# What the task requires
Lift out all lines below that contain "height".

┄┄┄┄┄┄┄┄┄┄┄┄┄┄┄┄┄┄┄┄

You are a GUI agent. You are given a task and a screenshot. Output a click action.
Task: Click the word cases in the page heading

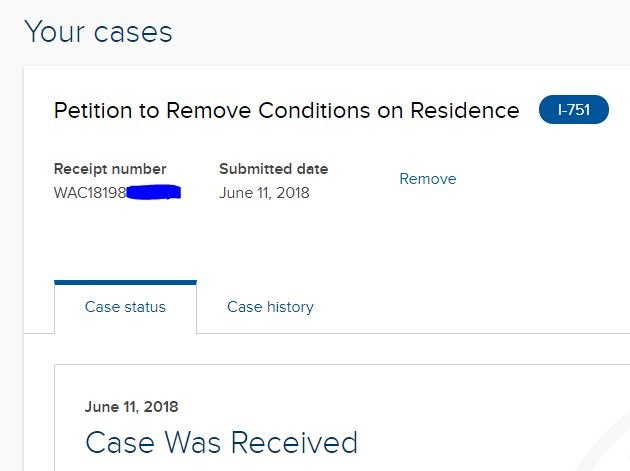[133, 32]
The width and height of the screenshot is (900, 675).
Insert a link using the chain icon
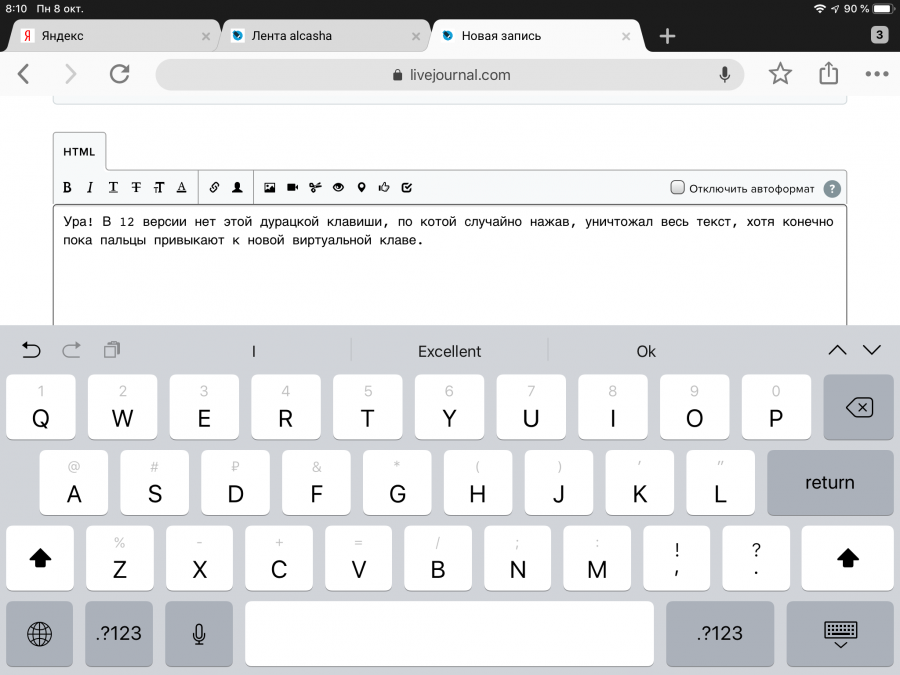tap(214, 187)
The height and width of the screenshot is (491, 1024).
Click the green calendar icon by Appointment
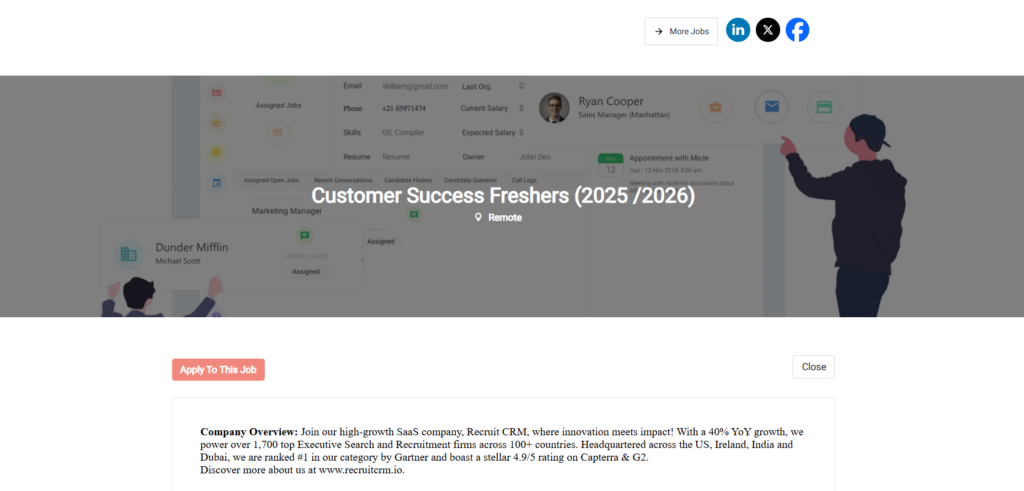pyautogui.click(x=611, y=164)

┄┄┄┄┄┄┄┄┄┄┄┄┄┄┄┄┄┄┄┄

# Task result
The width and height of the screenshot is (900, 675).
The height and width of the screenshot is (491, 1024).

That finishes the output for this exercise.